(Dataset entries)
◆ ◆ ◆
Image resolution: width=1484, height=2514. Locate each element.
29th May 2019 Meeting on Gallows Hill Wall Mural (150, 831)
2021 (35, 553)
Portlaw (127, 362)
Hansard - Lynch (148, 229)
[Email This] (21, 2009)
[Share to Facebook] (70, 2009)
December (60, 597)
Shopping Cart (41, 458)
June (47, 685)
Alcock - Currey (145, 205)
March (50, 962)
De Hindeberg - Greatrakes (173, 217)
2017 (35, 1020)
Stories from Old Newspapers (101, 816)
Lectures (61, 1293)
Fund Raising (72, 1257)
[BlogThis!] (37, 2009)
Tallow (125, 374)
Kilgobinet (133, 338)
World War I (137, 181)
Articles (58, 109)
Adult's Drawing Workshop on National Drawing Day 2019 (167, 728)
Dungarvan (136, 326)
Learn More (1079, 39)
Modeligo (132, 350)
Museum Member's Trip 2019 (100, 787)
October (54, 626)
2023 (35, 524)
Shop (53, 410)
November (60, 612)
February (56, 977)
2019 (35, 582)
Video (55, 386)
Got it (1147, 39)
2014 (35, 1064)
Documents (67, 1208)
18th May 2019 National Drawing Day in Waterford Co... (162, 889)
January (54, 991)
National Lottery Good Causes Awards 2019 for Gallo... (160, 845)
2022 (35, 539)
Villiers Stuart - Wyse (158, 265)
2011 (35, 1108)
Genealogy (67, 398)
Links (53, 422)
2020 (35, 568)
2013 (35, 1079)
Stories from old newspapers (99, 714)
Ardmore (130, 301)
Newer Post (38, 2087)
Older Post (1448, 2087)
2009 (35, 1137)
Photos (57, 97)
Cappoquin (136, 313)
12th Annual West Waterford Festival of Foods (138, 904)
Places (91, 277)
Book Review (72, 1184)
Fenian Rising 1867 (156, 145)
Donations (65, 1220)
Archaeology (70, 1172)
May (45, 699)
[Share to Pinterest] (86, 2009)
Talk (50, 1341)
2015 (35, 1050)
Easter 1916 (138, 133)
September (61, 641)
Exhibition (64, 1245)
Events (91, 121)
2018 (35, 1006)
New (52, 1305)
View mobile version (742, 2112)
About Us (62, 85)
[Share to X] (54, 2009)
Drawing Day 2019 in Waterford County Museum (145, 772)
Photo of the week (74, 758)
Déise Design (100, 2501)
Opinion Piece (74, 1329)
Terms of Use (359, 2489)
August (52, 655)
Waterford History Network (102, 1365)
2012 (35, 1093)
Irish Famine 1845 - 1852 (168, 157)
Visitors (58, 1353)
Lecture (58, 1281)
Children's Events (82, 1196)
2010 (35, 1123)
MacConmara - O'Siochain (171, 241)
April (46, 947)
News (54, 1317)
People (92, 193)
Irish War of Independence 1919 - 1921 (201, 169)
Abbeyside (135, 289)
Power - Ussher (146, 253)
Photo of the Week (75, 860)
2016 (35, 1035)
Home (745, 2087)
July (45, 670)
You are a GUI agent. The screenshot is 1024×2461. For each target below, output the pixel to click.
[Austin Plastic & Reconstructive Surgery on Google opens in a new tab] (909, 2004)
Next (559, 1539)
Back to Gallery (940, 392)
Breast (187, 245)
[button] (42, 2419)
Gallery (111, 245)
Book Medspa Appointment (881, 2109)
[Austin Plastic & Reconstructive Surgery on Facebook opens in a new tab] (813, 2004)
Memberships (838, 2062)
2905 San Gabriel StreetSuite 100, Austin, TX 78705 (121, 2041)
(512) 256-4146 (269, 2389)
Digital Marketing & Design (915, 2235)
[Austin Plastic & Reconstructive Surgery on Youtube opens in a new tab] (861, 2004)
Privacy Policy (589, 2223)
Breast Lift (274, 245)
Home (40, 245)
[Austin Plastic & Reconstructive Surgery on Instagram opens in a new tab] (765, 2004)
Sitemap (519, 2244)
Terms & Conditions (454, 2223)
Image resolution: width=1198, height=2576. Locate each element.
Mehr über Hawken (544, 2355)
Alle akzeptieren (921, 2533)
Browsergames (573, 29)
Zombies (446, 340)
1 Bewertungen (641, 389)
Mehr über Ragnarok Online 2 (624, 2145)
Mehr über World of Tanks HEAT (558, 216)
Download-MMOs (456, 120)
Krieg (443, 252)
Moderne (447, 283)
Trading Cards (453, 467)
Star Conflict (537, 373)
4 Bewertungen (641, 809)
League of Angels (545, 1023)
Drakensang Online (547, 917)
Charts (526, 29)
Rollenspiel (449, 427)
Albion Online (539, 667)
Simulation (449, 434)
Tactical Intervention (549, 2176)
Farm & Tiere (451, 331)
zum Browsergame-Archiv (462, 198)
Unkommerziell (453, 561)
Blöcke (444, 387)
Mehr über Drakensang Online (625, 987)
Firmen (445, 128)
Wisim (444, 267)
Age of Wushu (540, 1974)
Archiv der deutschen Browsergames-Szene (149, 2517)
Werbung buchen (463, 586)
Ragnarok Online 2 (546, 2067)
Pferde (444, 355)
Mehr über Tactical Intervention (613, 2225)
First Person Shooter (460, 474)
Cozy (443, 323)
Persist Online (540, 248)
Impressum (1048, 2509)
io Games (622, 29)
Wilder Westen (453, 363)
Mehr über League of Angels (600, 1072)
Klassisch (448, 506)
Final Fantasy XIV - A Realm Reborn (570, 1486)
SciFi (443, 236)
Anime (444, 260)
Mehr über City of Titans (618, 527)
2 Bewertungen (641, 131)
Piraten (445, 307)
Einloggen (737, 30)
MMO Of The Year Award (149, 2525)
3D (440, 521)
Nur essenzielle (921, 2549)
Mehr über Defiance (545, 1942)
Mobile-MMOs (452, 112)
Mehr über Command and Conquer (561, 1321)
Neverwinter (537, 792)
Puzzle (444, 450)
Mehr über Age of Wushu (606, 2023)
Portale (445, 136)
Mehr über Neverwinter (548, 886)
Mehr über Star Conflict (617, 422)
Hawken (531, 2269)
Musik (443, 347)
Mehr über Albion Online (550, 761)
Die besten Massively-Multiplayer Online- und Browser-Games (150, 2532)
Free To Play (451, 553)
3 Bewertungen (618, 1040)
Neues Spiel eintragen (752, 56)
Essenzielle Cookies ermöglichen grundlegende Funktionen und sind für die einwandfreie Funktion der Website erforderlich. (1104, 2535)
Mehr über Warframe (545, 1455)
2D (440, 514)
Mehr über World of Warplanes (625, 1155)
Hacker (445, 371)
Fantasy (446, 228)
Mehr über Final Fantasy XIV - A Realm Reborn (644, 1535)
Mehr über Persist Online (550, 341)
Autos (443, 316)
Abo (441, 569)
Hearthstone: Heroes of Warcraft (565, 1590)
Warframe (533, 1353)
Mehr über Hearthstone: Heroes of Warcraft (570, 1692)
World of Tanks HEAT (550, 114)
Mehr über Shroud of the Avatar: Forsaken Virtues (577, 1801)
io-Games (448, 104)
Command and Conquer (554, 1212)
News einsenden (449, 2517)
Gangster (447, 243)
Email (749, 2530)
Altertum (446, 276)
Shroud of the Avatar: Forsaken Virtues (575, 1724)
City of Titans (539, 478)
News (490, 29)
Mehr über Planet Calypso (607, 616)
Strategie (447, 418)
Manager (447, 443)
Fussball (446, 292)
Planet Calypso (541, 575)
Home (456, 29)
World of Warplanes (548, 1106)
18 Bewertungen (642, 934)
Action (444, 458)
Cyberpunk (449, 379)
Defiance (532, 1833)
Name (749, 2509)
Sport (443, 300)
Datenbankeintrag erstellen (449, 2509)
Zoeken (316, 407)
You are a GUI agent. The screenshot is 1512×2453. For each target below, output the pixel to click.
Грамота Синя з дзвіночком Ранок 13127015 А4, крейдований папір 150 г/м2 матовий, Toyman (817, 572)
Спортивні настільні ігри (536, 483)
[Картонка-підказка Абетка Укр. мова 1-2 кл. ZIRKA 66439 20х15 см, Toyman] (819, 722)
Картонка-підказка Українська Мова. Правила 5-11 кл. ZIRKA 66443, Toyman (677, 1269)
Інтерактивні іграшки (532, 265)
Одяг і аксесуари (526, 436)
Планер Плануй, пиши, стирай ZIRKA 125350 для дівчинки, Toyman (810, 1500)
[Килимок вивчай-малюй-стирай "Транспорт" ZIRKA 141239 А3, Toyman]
◆ ◆ ◆
WORK REQUEST: From the first line above through the line that contains "[BlogThis!] (37, 2009)", quote each line exactly. Output nothing more.

OUTPUT FOR THIS EXERCISE:
Image resolution: width=1484, height=2514. Locate each element.
29th May 2019 Meeting on Gallows Hill Wall Mural (150, 831)
2021 (35, 553)
Portlaw (127, 362)
Hansard - Lynch (148, 229)
[Email This] (21, 2009)
[Share to Facebook] (70, 2009)
December (60, 597)
Shopping Cart (41, 458)
June (47, 685)
Alcock - Currey (145, 205)
March (50, 962)
De Hindeberg - Greatrakes (173, 217)
2017 (35, 1020)
Stories from Old Newspapers (101, 816)
Lectures (61, 1293)
Fund Raising (72, 1257)
[BlogThis!] (37, 2009)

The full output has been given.